Repulsion between charged spheres

Question

Two identical conducting spheres carry charges of + 5.0 micro coulombs [5.0 x 10^-6] and -1.0 micro coulombs [ 1.0 x 10^-6] respectively.

The centres of the spheres are initially separated by a distance L. The two spheres are brought together so that they are in contact The spheres are then returned to their original separation.
What is the ratio of the magnitude of the force on either charge AFTER the spheres are touched to that BEFORE they were touched? Possible answers: 1/2 , 4/5 , 9/5 , 5/1 , 4/9,...... In the equation kQ₁Q₂/L² you would use the initial values of Q₁ and Q₂, i.e. +5 and -1, and r = L to obtain an expression for the initial (attractive) force.
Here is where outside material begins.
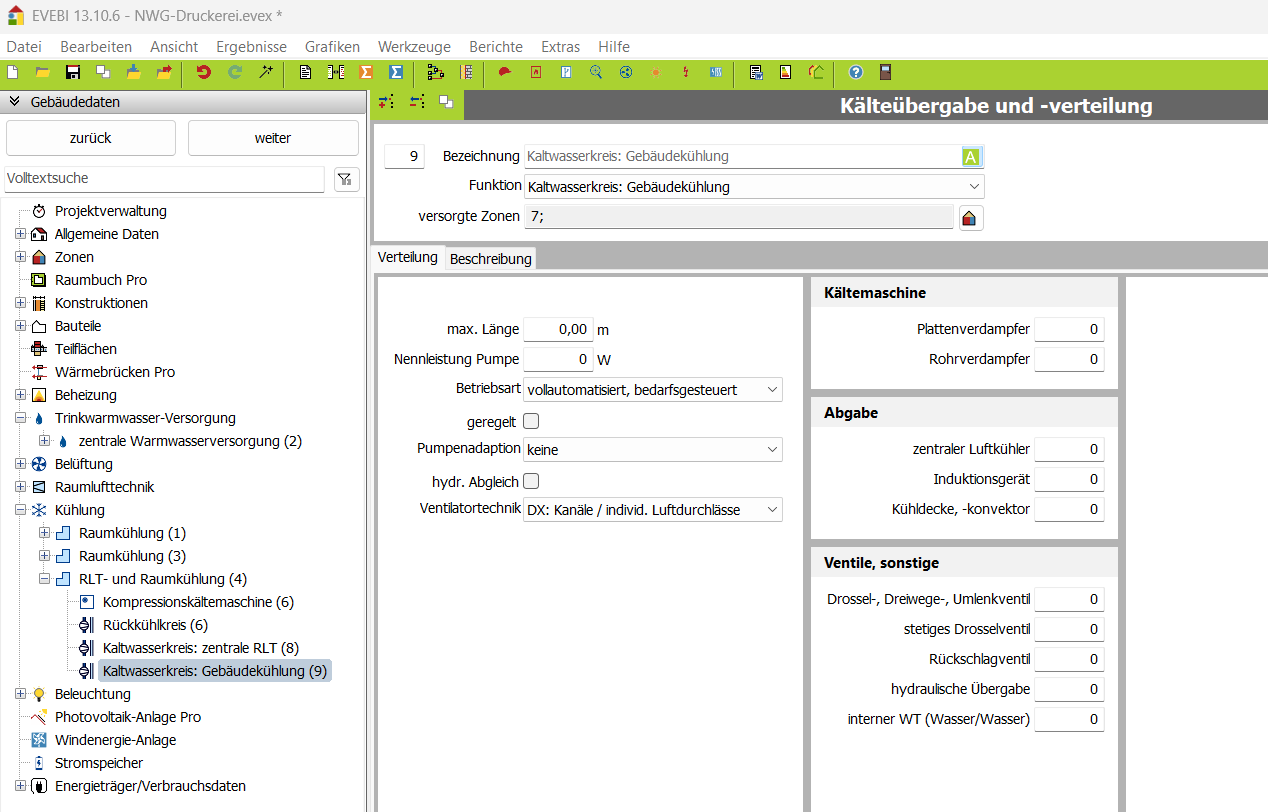Click the magic wand toolbar icon

[266, 72]
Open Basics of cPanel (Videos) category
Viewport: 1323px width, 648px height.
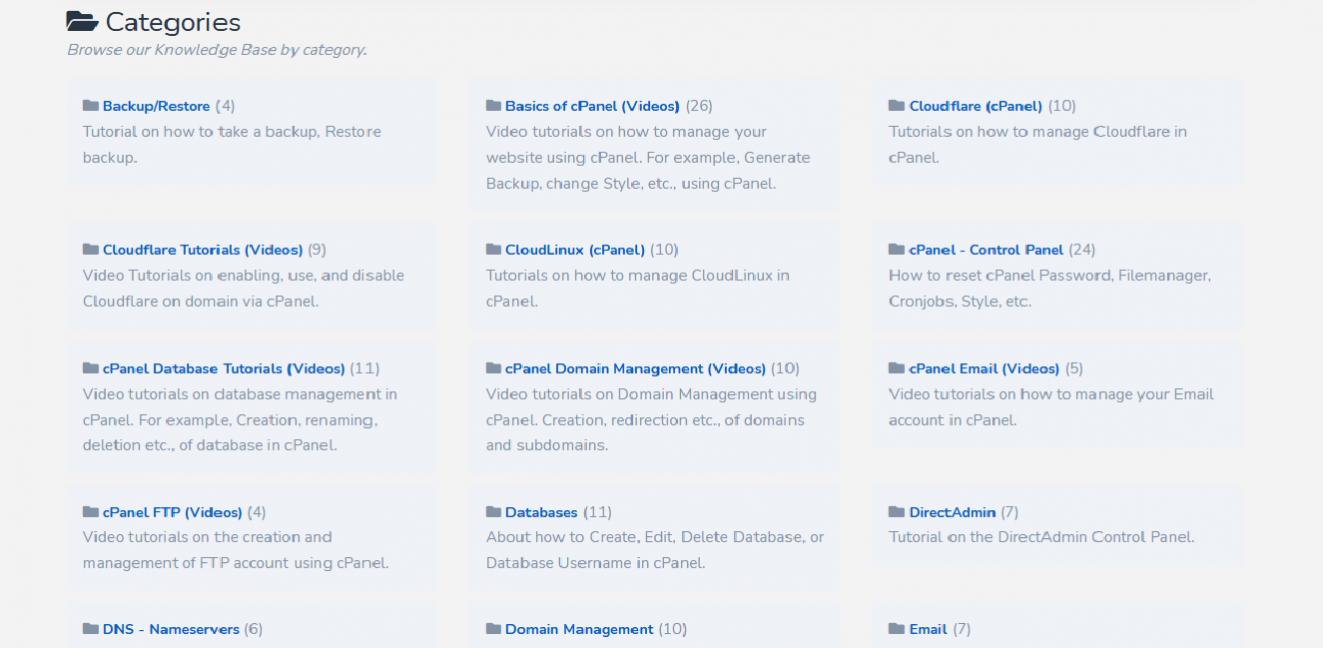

The charges become equal after contact, namely +2, and in the new calculation you use these for Q₁ and Q₂, again with r = L. When you take the ratio, the L factors cancel out.

Answer

We take any distance of separation L>>r.

Force between the two charges Q₁ and Q₂ = kQ₁Q₂/L² where k is a constant

The force before contact at distance L is proportional to the product of the two charges on the spheres i.e. +5 x –1 = -5.
The force after contact at distance L is also proportional to the product of the two charges on the spheres i.e. +2 x +2 = +4

Therefore the ratio of the forces after to that before = +4/-5 = -4/5.

Note the negative sign which does not appear in your list of possible answers.